No segmento de aviação comercial, foram entregues 20 aeronaves no trimestre, incluindo seis unidades do modelo E195-E2, o maior jato da Embraer em produção nessa categoria. Este resultado representa crescimento de 5% em relação ao segundo trimestre de 2025, quando foram entregues 19 aeronaves. Na comparação com o primeiro trimestre de 2026, o avanço foi ainda mais pronunciado, com crescimento de 100%, já que apenas 10 aeronaves haviam sido entregues no período anterior.
A divisão de aviação executiva apresentou desempenho robusto, com 45 jatos entregues no segundo trimestre. Este volume representa avanço de 55% em relação ao primeiro trimestre e crescimento de 18% frente ao mesmo período do ano anterior. Segundo a companhia, o resultado foi impulsionado pelo maior volume de entregas de jatos de pequeno e médio porte, refletindo a demanda sólida do setor e ganhos de eficiência operacional. Não houve entregas no segmento de defesa e segurança durante o período.
A companhia atribui o desempenho à continuidade das iniciativas para nivelamento da produção. Para 2026, a Embraer projeta entregar entre 80 e 85 aeronaves na aviação comercial e entre 160 e 170 na aviação executiva, o que representa crescimento médio anual de aproximadamente 6% em ambos os segmentos.
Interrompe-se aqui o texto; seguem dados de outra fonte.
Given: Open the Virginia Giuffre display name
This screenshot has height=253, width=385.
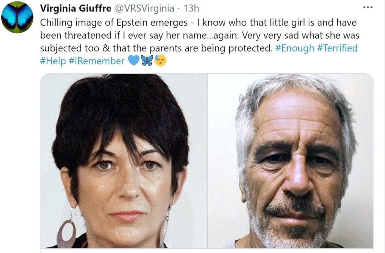Looking at the screenshot, I should [x=76, y=8].
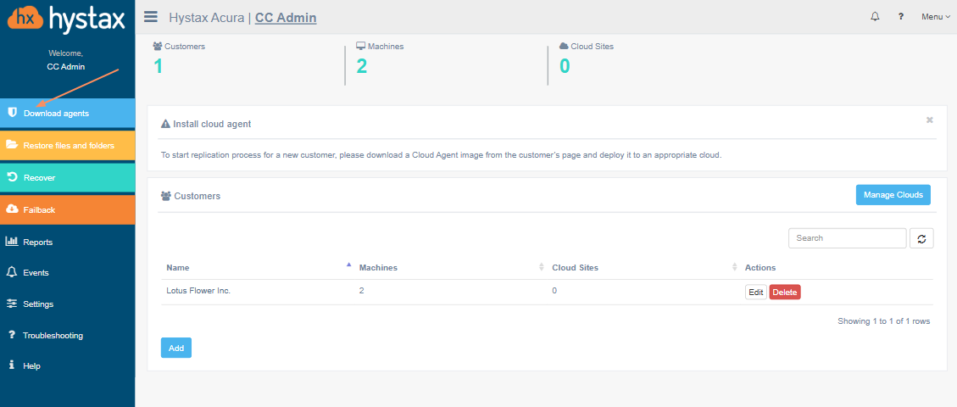The image size is (957, 407).
Task: Open Settings sliders icon in sidebar
Action: click(11, 304)
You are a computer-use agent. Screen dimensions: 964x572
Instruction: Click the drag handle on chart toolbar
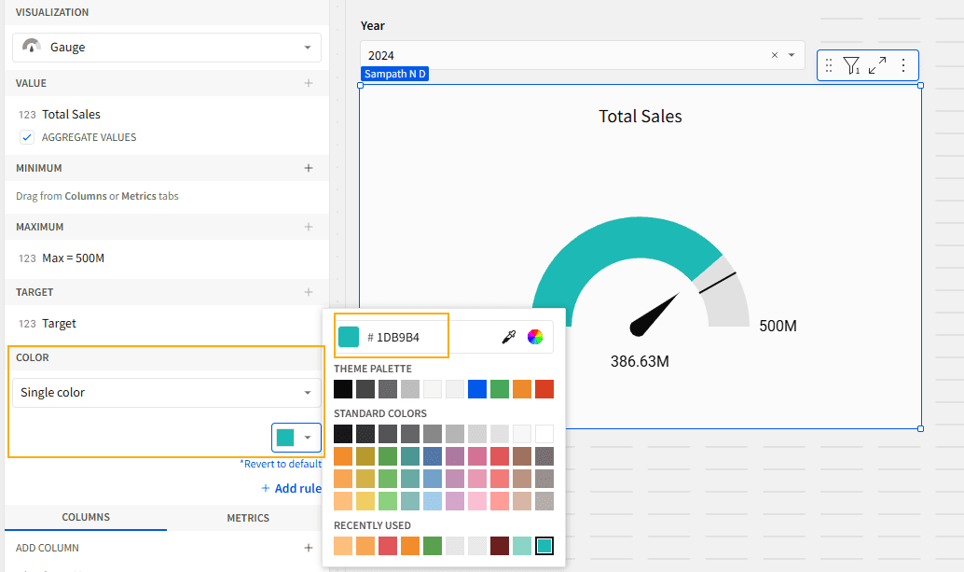[829, 65]
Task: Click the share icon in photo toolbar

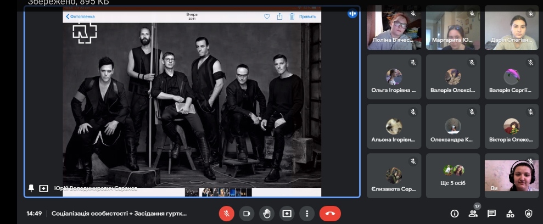Action: pyautogui.click(x=279, y=16)
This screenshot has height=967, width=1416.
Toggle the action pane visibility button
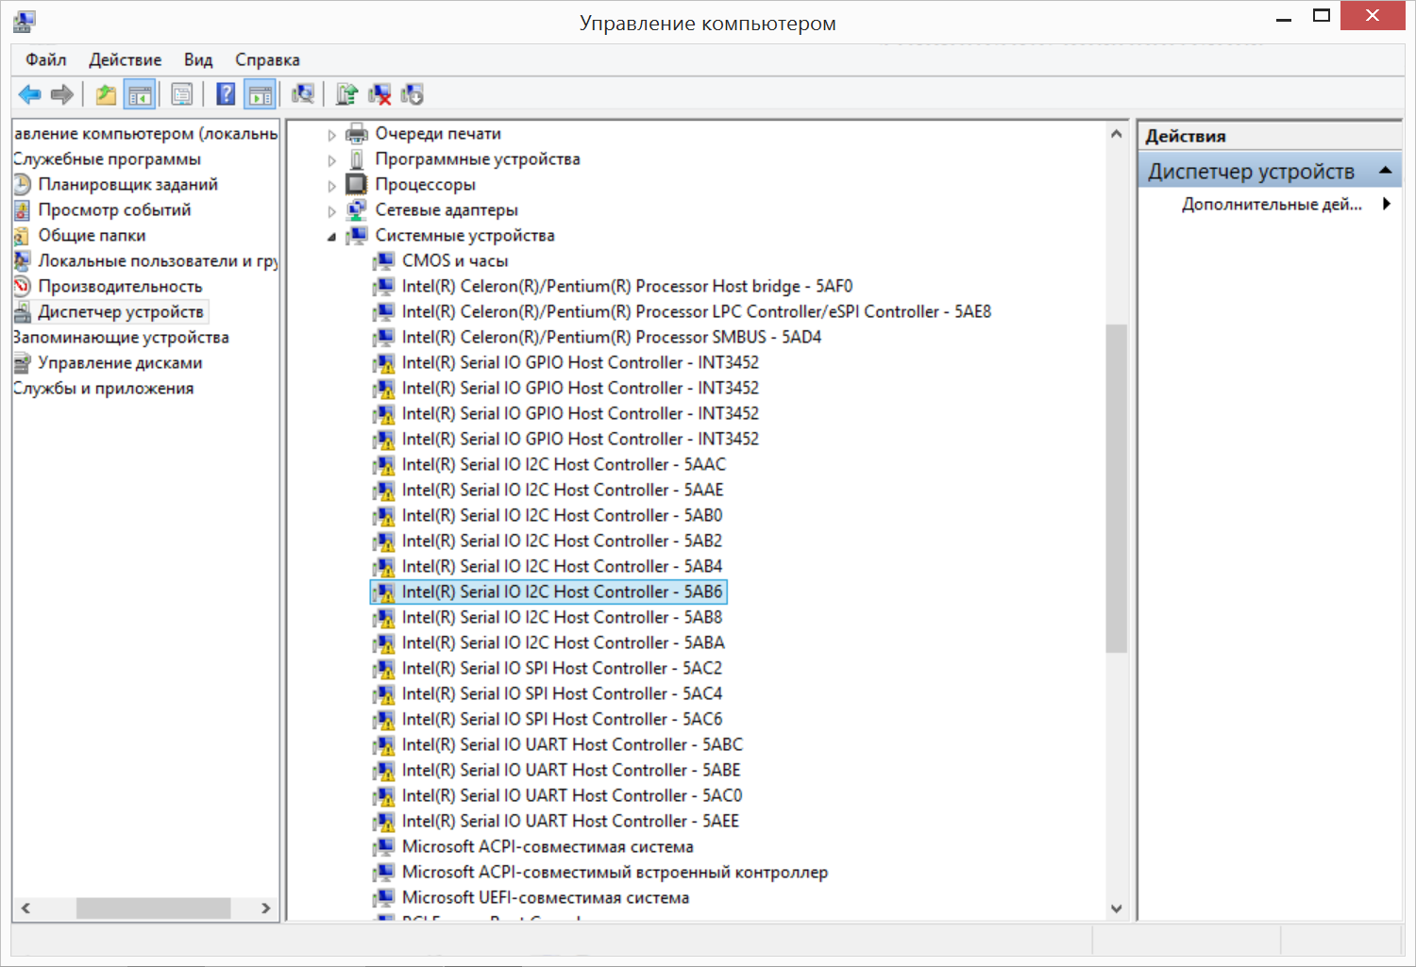point(260,94)
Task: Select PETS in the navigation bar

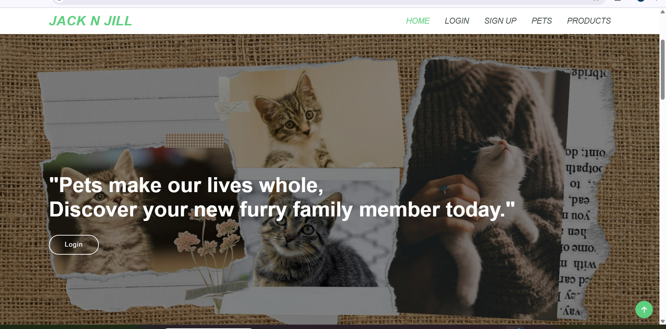Action: pos(541,21)
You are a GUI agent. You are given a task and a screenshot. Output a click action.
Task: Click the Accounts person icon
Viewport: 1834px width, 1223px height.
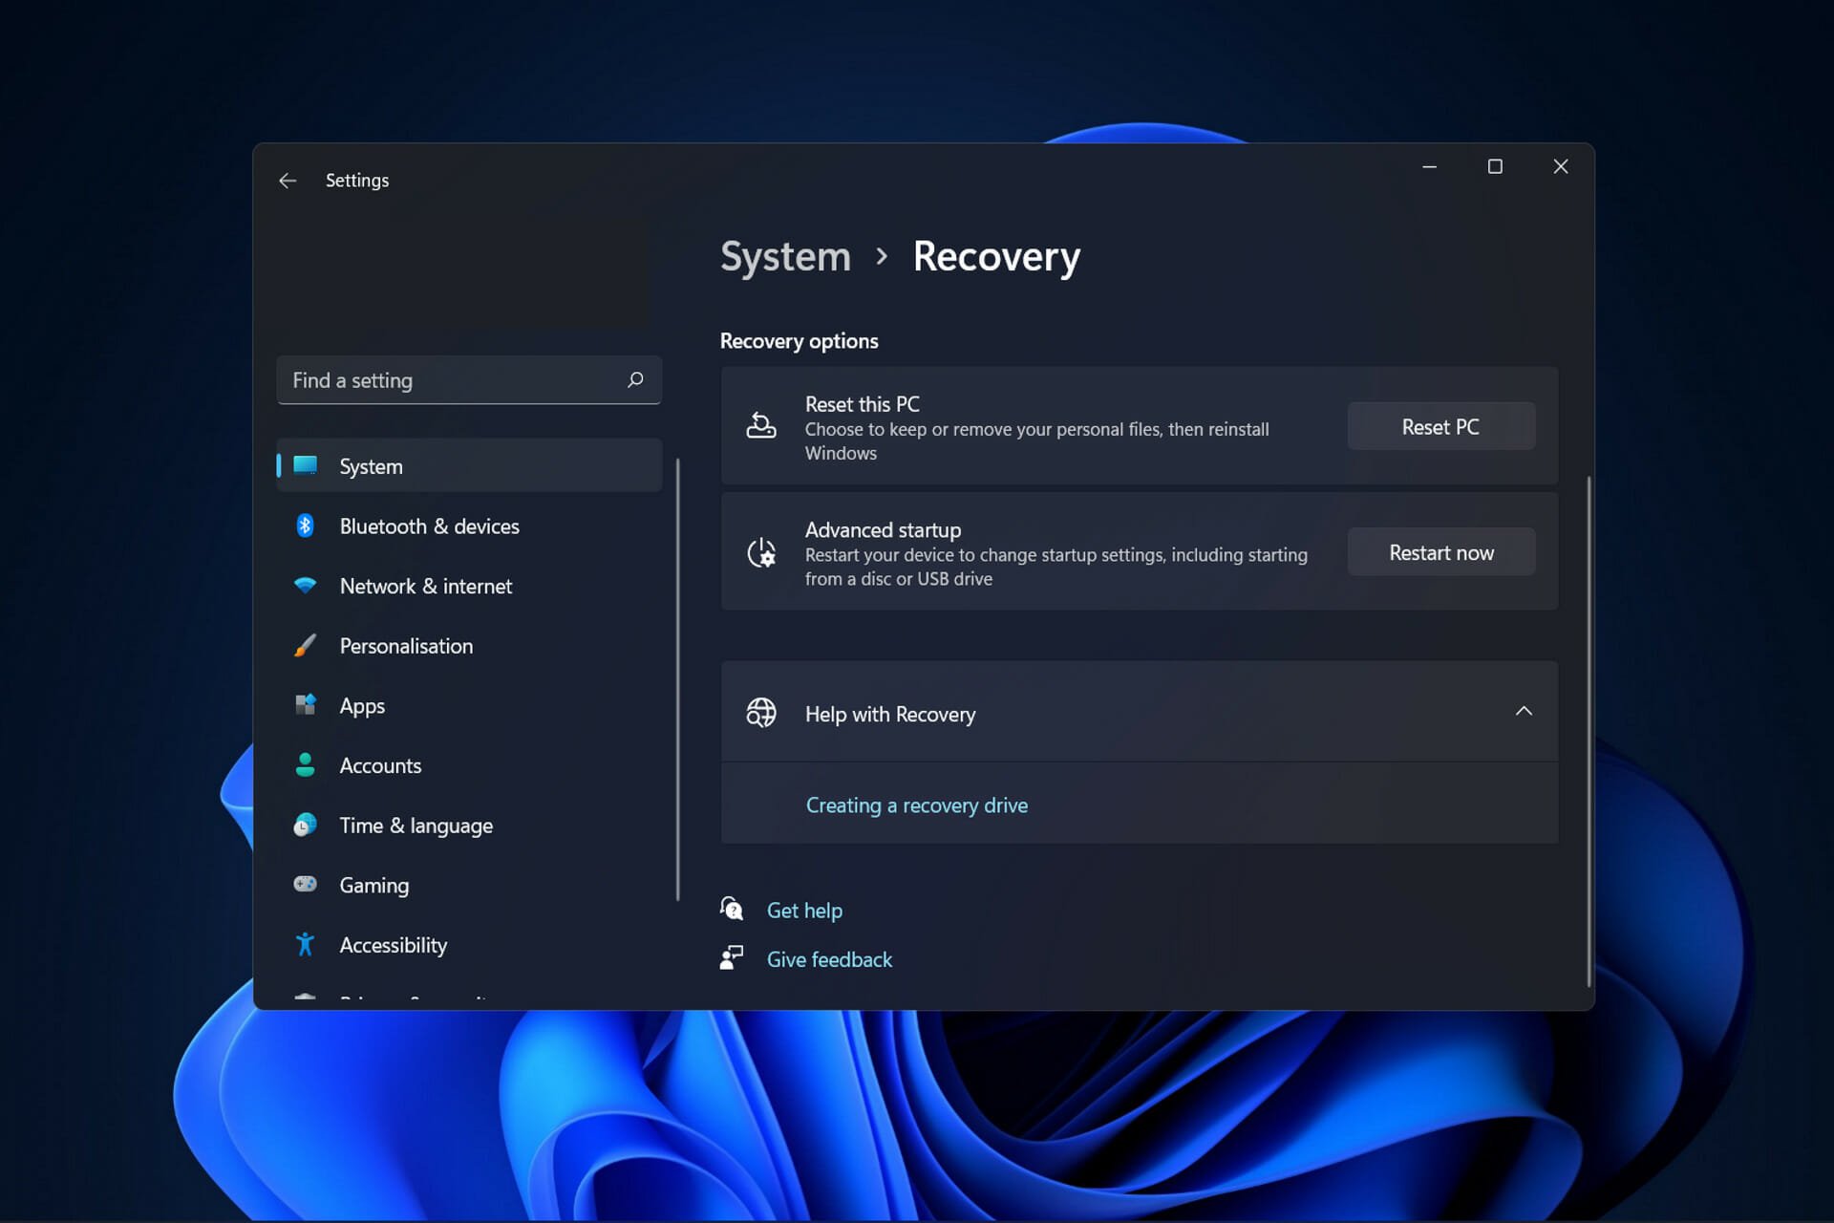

A ação da Embraer encerrou o primeiro semestre em queda de 6,20%, em meio ao aumento da aversão ao risco provocado pelo conflito no Irã, que elevou o preço do petróleo e exerceu pressão sobre o setor aéreo. Apesar do contexto desafiador, o BTG Pactual manteve recomendação de compra para os ADRs da fabricante brasileira negociados em Nova York, com potencial de valorização estimado em até 57%. Analistas indicam que a Embraer vive momento favorável, sustentado por fatores como crescimento da carteira de pedidos, melhora gradual da cadeia de suprimentos, aceleração das entregas e perspectivas positivas para todas as suas divisões.